One thing Kathleen says really stuck with me: “Marketing is more like the stock market or the weather.” And if you’ve ever run a multi-touch attribution model or tried to get sales to align with brand campaigns, you know exactly how unpredictable that system is. It’s not about control. It’s about adaptation.

She spent a bunch of time studying other complex, turbulent environments — like emergency response teams, the military, even healthcare — to see how they operate under chaos. What can marketers learn from them? Turns out, a lot.

Her approach boils down to two foundational capabilities: agility and what she calls “market system health.” Think of agility as your ability to respond and adapt quickly — pretty straightforward. But market system health? That’s more like building up your immune system. You can’t avoid every downturn or misfire, but if your org is resilient, you’ll bounce back faster.

Now, the mindsets part is where it gets practical.

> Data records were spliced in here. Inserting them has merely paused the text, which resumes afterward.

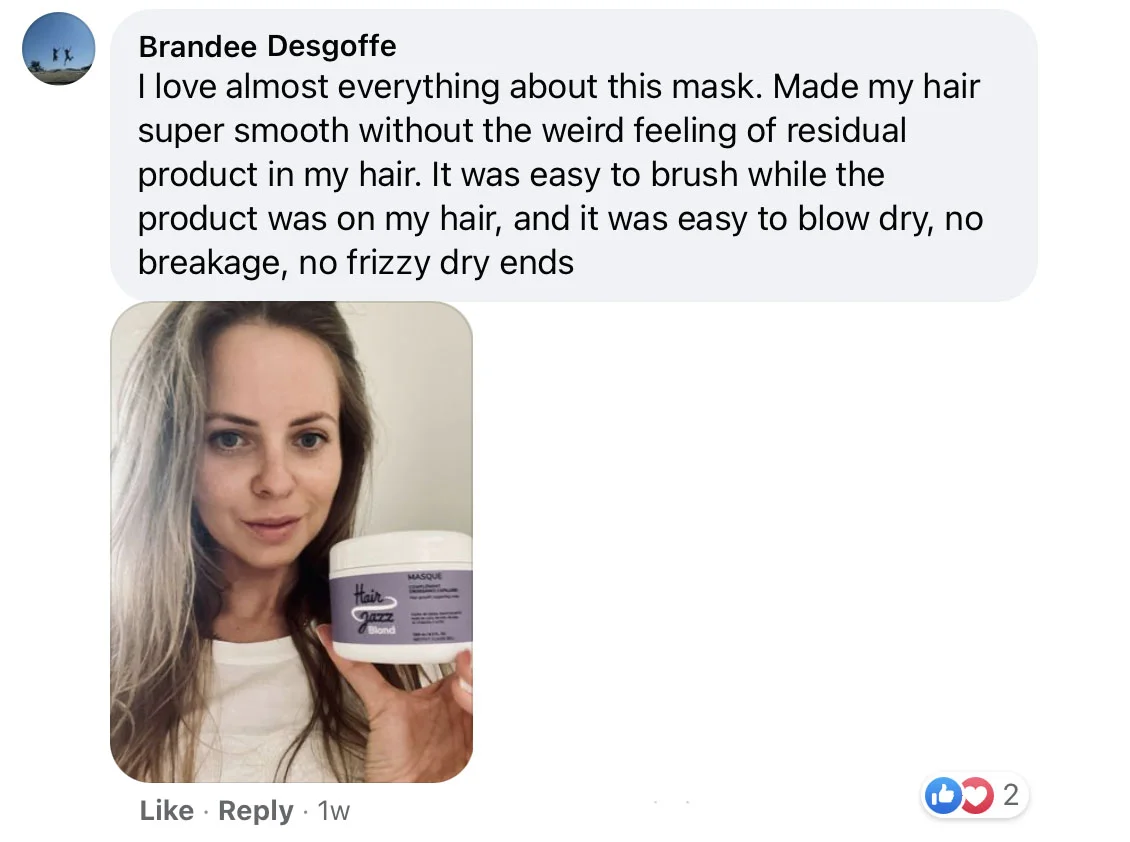Click the MASQUE label on the jar
This screenshot has width=1130, height=842.
click(425, 577)
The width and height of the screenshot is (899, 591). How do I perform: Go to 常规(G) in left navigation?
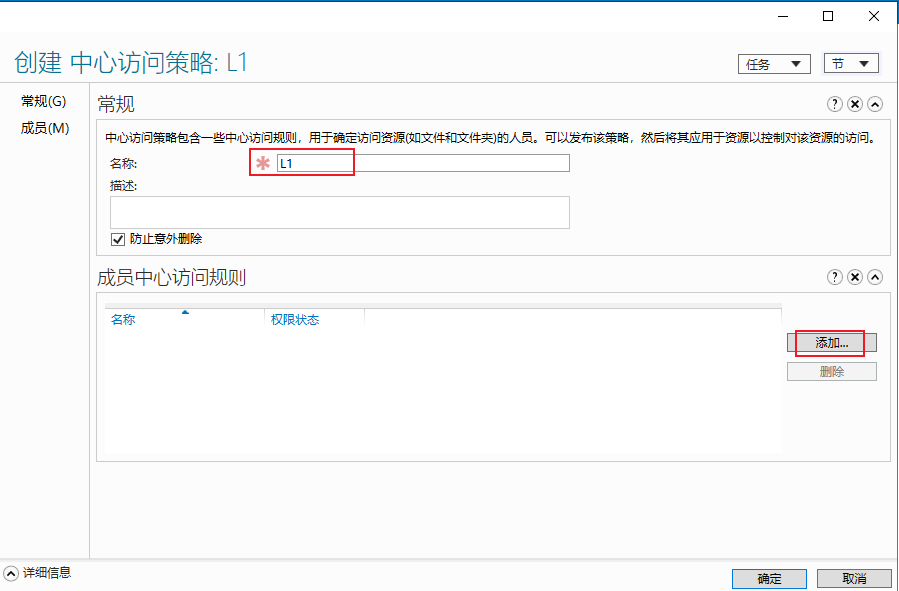(x=44, y=101)
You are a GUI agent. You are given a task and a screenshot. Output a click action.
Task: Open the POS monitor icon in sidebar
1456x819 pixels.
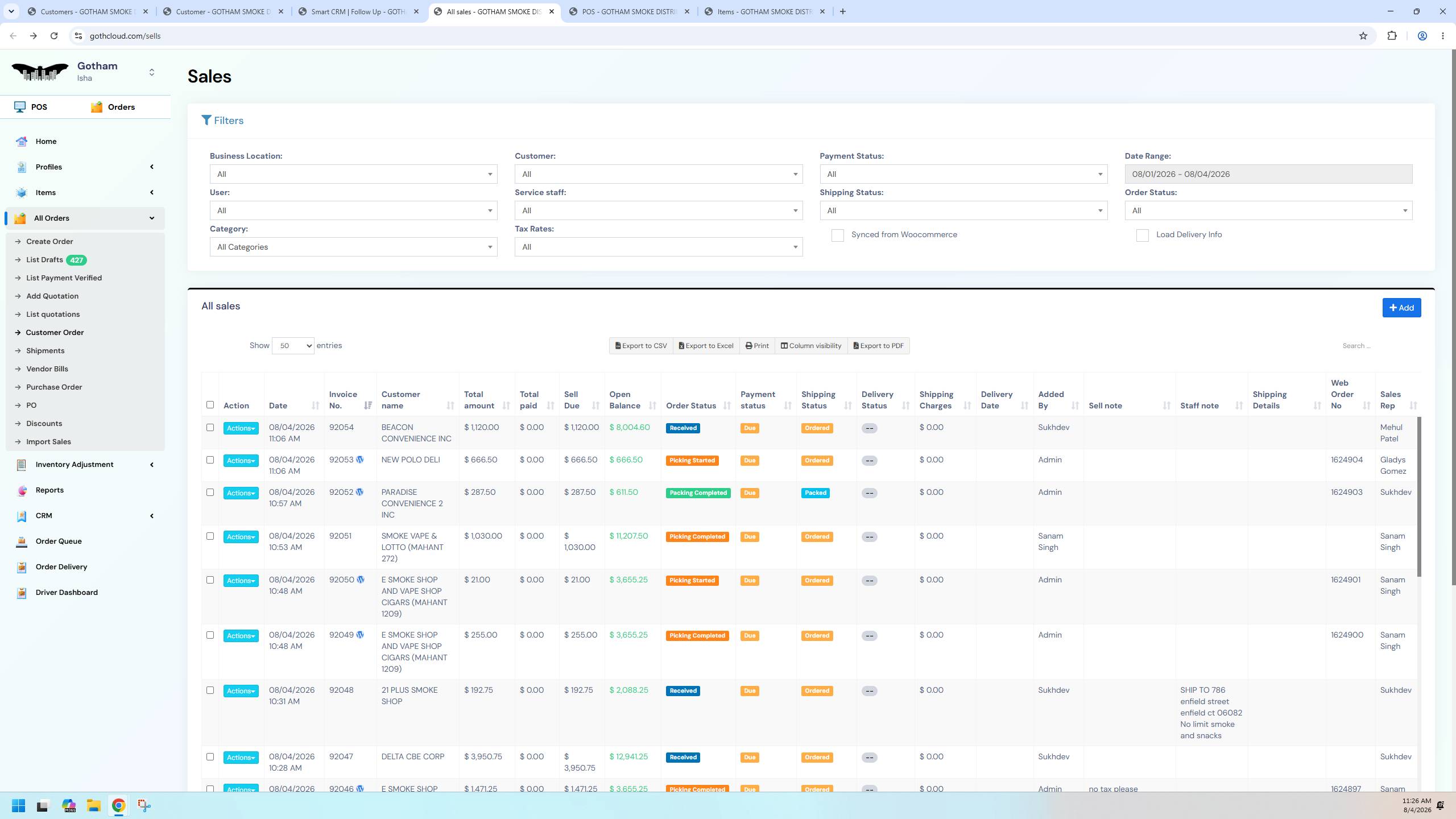(x=20, y=107)
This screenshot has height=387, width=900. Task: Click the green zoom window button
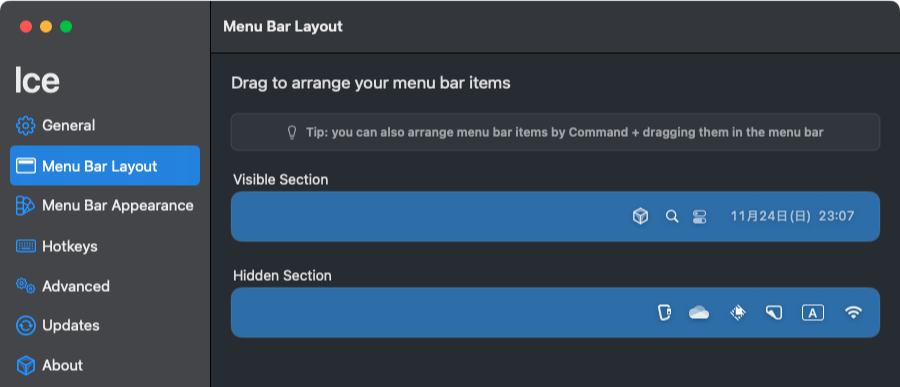point(66,26)
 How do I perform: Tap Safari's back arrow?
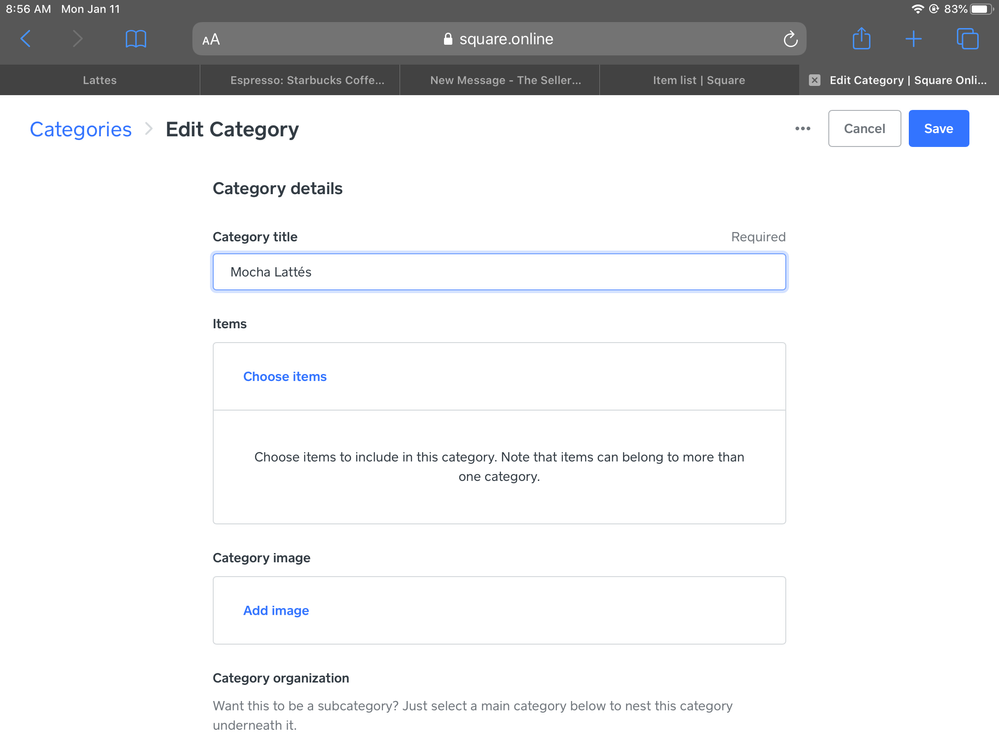pyautogui.click(x=26, y=39)
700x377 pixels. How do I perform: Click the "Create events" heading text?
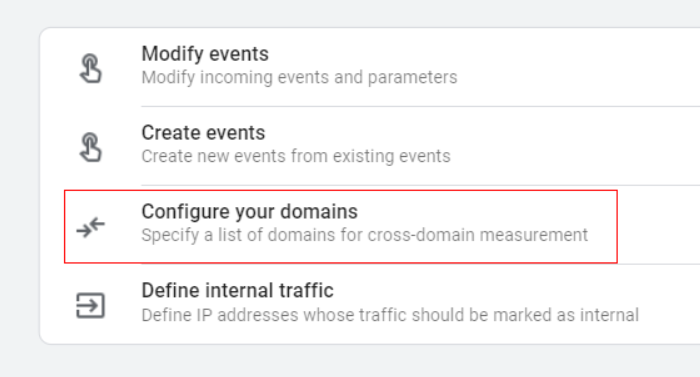click(203, 133)
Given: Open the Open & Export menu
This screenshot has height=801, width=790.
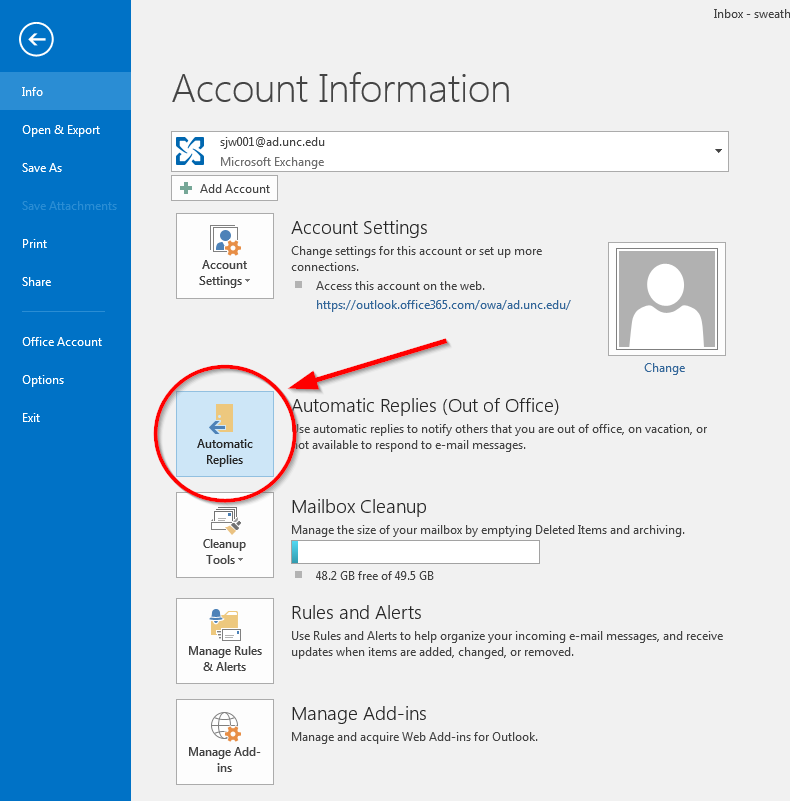Looking at the screenshot, I should [x=61, y=130].
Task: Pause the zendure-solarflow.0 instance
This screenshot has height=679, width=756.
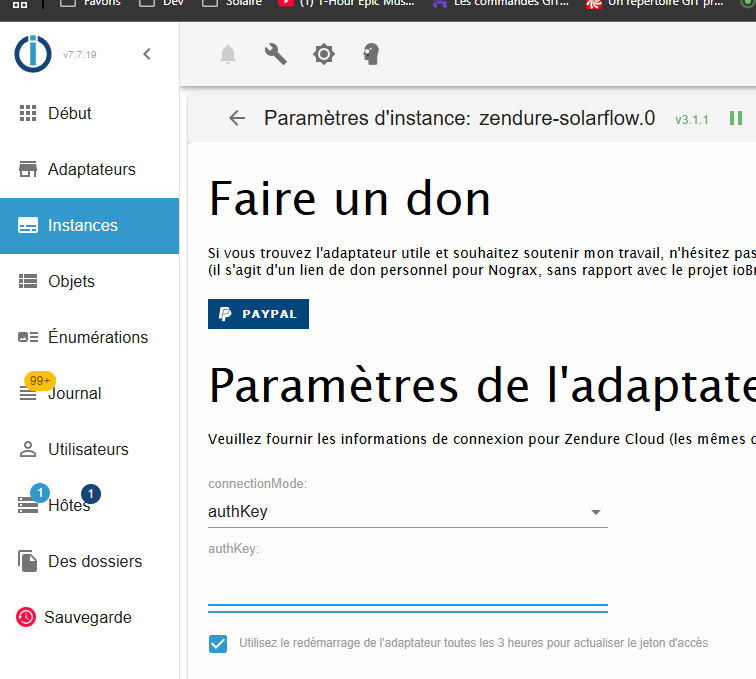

Kathleen lays out four marketing mindsets in the book. My favorite? “Think like an investor.” Instead of seeing marketing spend as a cost center, she wants CMOs and founders to think like they’re making bets — strategic, long-term investments aimed at creating future value. You wouldn’t yank all your money out of a 401(k) because one quarter underperformed, right?

She also talks about shifting from linear planning to navigation. Picture plotting a boat journey: you’ve got a destination, but you need to adjust course constantly due to currents, storms, or obstacles. That’s how modern marketing should operate — iteratively, flexibly. There’s even a concept she mentions called wayfinding (from the world of design), which is about finding your path even in unfamiliar territory.

Naturally, the topic of AI came up. Kathleen was refreshingly grounded about it. Yes, CMOs and marketers are under pressure to “do more with less” thanks to AI hype. Yes, AI tools like ChatGPT, Claude, Gemini, etc., are now everywhere. But she made a critical point — most people are still using AI for surface-level stuff like writing emails faster or tweaking ad copy. The real opportunity is in the analytical and strategic side — using AI to augment decision-making, model scenarios, and understand the why, not just the what.

She’s especially intrigued by causal AI, which can help answer those deeper “what-if” questions and identify triggers and indicators that can drive smarter strategies. Way more valuable than basic predictive analytics — which, let’s face it, most companies aren’t even doing well yet.

Another important topic they covered was the evolving role of the CMO. Is marketing gaining more influence or losing it to CROs? Kathleen had a nuanced take: it’s less about titles and more about integration. The future isn’t sales vs. marketing, but blending both at the edge. She’s not against CROs per se, but she warns against making them just glorified sales leaders with a sprinkle of marketing.

In fact, she flipped the script and asked: What if marketing owned revenue? Could marketers actually lead the revenue charge instead of reporting to it? Her answer: yes — if they can shift their mindset from running a department to influencing the entire business. That’s the level of strategic thinking the next-gen marketing leader needs.

And here’s what I appreciated most — she’s not pretending to have all the answers. The book isn’t a checklist; it’s a map for developing your org, your team, and your thinking. Some parts are easy. Others take real work. But the underlying truth is simple: the world is uncertain, messy, and unpredictable — and marketing should stop pretending it isn’t.

Like she said at the end, quoting from a book on resilience: “If we cannot control the volatile tides of change, we can learn to build better boats.” Kathleen’s book? It’s a blueprint for building that better boat.